**AUFGABE 1**
Beantworte anhand des Artikels kurz:
(a) Aus welcher Richtung kommt der Wind beim Auslaufen?
(b) Welches Segel wird schon vor dem Kap gesetzt?
(c) Zwischen welchen Windstärken pendelt der Wind nach dem Wechsel auf Backbordbug?

**ARTIKEL**
————

Als wir auslaufen, kommt uns der kräftige Wind aus Richtung Kap Arkona entgegen, genau daher, wo wir heute als erstes hinwollen. Der Seegang ist noch moderat, da wir uns in der Abdeckung befinden.Wir rechnen aber oben am Kap wieder mit hohen Wellen, die sich von Schweden bis dorthin aufgebaut haben dürften. Wir setzen also schon mal das noch von gestern gereffte Großsegel, obwohl wir bis zum Kap unter Motor fahren wollen. Zum Kreuzen fehlt uns auf diesem langen Schlag jetzt einfach die Zeit.
Das Kap kommt langsam näher, die Wellen werden wie erwartet höher und durch den Kapeffekt zudem konfus. Jetzt freuen wir uns, dass wir das Segel schon gesetzt haben, denn unter diesen Bedingungen hat keiner Lust dazu. Der Leuchtturm liegt schon weit hinter uns, als es endlich so aussieht, als könnten wir um das Kap herum segeln.
Wir gehen auf Backbordbug und sofort wird das Schiff ruhiger. Wir rollen die Fock ein Stück aus und schalten den Motor ab. Es bleibt weiter anspruchsvoll. Die Wellen sind beeindruckend hoch und der Wind pendelt zwischen 5 und 6 Beaufort. Ständig kommt Wasser über, das Boot krängt stark und einigen an Bord wird es wieder flau in der Magengegend. Als das Kap umrundet ist, fallen wir etwas ab und die Situation entspannt sich ein wenig, aber es liegen noch viele Stunden Fahrt vor uns.

————

**VORLIEGENDE DATEN**

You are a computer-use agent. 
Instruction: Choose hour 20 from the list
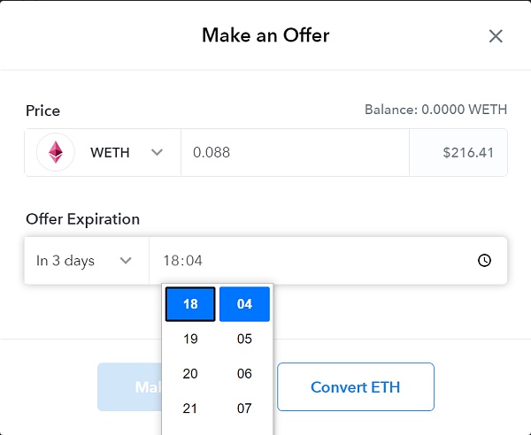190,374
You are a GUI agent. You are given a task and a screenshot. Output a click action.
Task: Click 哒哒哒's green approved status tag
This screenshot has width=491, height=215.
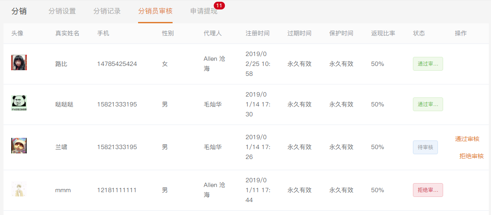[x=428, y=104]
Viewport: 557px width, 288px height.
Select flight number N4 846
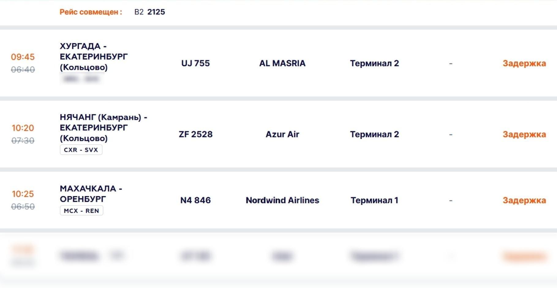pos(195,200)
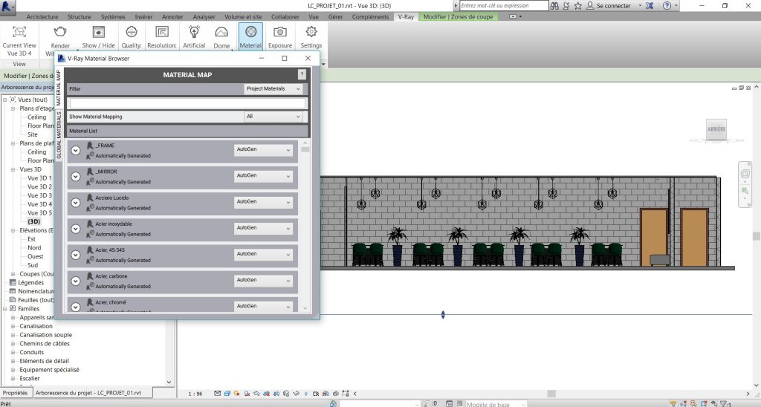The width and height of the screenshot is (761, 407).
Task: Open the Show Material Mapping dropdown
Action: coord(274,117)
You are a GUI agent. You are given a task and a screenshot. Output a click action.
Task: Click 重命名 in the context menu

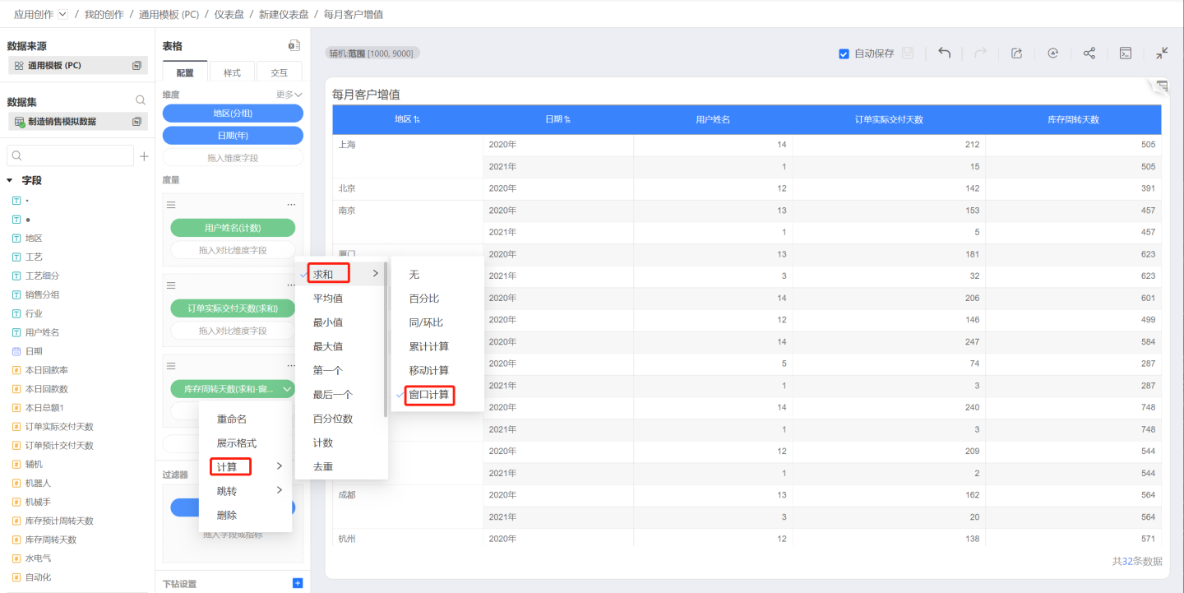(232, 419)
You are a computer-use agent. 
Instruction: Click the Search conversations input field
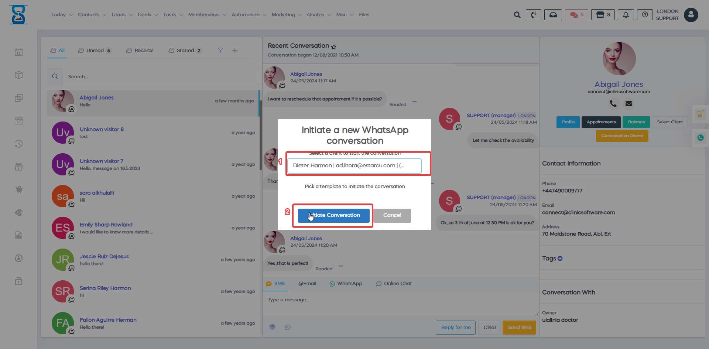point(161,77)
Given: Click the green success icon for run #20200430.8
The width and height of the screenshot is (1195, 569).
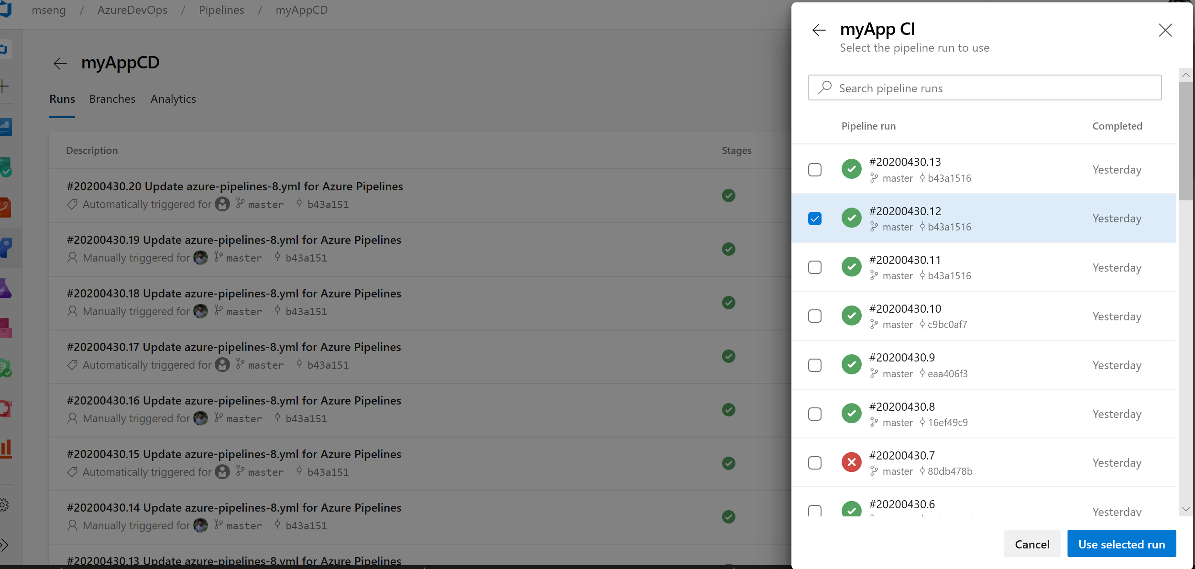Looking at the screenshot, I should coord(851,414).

————

**AUFGABE 2**
Formatiere die Auflistung ab der Zeile mit "Given: Click the" bis zu ihrem Ende als CSV mit den Spalten anweisung und antwort. Pro Aufgabe soll es eine Zeile geben, jedes Feld steht in Anführungszeichen, Zeilenumbrüche werden zu Leerzeichen und Bilder entfallen.

**LÖSUNG 1**
(a) Aus Richtung Kap Arkona.
(b) Das noch von gestern gereffte Großsegel.
(c) Zwischen 5 und 6 Beaufort.

**LÖSUNG 2**
anweisung,antwort
"Given: Click the green success icon for run #20200430.8 The width and height of the screenshot is (1195, 569).","Looking at the screenshot, I should coord(851,414)."